Je suis éditrice parce que... je veux porter de nouvelles voix.

Comment êtes-vous devenue éditrice ?

Une envie que j’ai depuis mes premiers stages en tant que lectrice chez des éditeurs indépendants (Le Serpent à Plumes…) et qui a pris du temps. J’ai appris le métier en littérature, mais dans d’autres secteurs aussi : scolaire, tourisme, droit. Toujours au service éditorial, car c’est le travail sur le texte qui m’intéressait. J’ai été à bonne école avec le scolaire ou juridique, car les calendriers sont incompressibles (les manuels doivent sortir en avril pour être remis aux prescripteurs) et la réactualisation permanente (la jurisprudence évolue tout le temps). Il faut travailler vite et bien, sur des textes austères, car très techniques, de référence. À cette expérience éditoriale, s’est ajoutée celle de la bibliophilie, côté rédaction cette fois, pour présenter des livres allant du XVe au XXe. J’ai pu voir le type d’ouvrages en circulation les siècles précédents, tout en me raccordant à la collection et aux ventes aux enchères. Le collectionneur, toujours en quête de la pièce unique, aime connaître la story derrière le beau livre, ce qui suppose parfois de vraies investigations, un réflexe qui m’est resté. Toutes ces expériences ont convergé vers un projet éditorial qui me tenait à cœur, mêlant art, littérature et bande dessinée. Sorti en 2017 dans sa version luxe, Flaubert-Druillet : une rencontre décryptait l’adaptation par le dessinateur de bandes dessinées Philippe Druillet du roman de Gustave Flaubert, Salammbô. L’accueil réservé au livre a donné l’impulsion de la maison, et tout s’est structuré très vite : statuts, comptabilité, diffusion, image…

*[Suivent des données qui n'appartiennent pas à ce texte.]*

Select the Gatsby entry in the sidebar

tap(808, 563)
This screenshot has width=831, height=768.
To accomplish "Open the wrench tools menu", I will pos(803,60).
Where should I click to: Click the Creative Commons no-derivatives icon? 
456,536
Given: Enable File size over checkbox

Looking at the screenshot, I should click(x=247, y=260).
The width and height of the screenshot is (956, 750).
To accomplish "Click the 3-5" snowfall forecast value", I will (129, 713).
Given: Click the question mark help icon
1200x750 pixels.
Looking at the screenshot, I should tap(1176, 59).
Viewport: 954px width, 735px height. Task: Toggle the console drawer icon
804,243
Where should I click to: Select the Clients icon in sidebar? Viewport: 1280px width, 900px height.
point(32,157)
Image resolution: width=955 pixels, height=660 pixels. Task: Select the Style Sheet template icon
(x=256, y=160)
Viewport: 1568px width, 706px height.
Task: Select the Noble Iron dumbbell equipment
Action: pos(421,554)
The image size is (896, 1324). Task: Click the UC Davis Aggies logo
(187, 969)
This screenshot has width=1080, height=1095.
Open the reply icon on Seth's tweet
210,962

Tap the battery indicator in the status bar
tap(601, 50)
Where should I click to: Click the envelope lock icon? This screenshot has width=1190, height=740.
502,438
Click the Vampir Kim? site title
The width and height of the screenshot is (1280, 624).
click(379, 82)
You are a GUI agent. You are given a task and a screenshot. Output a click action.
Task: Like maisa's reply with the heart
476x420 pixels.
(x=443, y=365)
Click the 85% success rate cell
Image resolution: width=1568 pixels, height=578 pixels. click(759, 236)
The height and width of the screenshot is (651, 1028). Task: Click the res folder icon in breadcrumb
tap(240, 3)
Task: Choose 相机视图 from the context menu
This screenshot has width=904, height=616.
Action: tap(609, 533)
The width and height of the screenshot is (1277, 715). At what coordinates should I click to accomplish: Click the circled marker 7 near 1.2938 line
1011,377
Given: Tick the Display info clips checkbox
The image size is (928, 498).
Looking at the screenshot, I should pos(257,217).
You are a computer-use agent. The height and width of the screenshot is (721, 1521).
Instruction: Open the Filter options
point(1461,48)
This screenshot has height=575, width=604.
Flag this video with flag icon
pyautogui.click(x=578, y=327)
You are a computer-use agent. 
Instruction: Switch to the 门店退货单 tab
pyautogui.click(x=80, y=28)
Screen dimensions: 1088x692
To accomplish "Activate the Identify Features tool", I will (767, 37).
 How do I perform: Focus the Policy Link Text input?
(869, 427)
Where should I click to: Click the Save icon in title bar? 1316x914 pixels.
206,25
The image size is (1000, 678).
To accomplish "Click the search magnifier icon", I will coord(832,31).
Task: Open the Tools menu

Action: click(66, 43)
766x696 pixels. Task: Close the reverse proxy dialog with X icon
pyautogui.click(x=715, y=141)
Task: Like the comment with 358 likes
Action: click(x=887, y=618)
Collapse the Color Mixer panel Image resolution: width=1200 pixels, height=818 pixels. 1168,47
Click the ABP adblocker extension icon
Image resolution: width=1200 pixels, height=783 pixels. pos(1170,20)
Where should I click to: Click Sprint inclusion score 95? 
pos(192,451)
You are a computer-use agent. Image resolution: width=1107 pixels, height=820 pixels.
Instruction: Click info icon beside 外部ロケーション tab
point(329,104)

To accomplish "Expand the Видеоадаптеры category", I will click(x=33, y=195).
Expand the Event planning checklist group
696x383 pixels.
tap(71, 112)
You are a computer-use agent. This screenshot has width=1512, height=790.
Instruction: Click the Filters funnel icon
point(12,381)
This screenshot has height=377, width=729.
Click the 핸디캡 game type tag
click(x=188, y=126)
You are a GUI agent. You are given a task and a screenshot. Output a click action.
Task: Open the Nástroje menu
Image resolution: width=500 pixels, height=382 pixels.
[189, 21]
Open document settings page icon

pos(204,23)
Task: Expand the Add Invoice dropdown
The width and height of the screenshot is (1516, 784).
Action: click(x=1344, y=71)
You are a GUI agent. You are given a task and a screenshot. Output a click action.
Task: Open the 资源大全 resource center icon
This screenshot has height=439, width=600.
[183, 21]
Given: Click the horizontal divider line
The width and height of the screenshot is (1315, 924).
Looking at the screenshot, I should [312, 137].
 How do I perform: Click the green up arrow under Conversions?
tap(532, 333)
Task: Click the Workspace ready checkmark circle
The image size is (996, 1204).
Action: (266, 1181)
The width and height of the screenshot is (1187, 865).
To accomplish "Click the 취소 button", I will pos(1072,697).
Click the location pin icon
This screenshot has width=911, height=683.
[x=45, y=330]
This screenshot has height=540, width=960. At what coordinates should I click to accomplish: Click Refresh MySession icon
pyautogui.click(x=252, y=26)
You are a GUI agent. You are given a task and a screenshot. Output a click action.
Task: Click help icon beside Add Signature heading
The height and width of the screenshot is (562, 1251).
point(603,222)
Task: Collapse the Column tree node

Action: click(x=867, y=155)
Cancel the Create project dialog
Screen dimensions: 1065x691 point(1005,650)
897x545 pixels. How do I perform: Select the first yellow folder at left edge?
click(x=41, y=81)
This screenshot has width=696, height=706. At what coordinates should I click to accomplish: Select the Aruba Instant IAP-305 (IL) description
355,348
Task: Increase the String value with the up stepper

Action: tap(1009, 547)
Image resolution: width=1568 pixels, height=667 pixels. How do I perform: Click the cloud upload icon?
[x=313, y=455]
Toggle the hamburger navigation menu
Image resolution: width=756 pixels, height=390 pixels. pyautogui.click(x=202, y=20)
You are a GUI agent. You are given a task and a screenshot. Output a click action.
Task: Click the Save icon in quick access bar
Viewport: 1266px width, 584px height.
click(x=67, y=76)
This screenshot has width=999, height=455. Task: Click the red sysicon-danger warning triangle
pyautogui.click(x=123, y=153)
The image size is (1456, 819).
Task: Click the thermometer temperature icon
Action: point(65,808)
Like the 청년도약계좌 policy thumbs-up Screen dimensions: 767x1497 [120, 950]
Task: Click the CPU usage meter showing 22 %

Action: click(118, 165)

Comment avez-vous défini la ligne éditoriale de votre maison ?

Le Flaubert-Druillet est le premier livre d’art de la collection Une rencontre. J’ai poursuivi la création de livres d’art dans la veine du Flaubert-Druillet, dans une collection intitulée Une rencontre. Deux illustrés sont sortis depuis. Pétrone-Blutch en janvier 2019 (sur l’adaptation de Pétrone par Blutch dans un album intitulé Péplum aux éditions Cornélius), et Tolstoï-Rabaté (sur le roman russe d’Alexis Tolstoï, Ibicus, paru en quatre tomes chez Vents d’Ouest). J’ai consacré l’autre partie du catalogue à ma marotte, la littérature, ouvrant délibérément le champ d’investigation : récits personnels, nouvelles étrangères, premier roman d’inspiration historique, fantasy du siècle dernier… C’est un catalogue éclectique, mais délibérément restreint. Je ne vise pas plus de trois à quatre publications par an. Les illustrés prennent beaucoup de temps, et je veux pouvoir bien accompagner les auteurs ou leur œuvre (quand ils sont décédés et méconnus, comme c’est le cas pour Francis Stevens, première grande autrice américaine de fantasy américaine).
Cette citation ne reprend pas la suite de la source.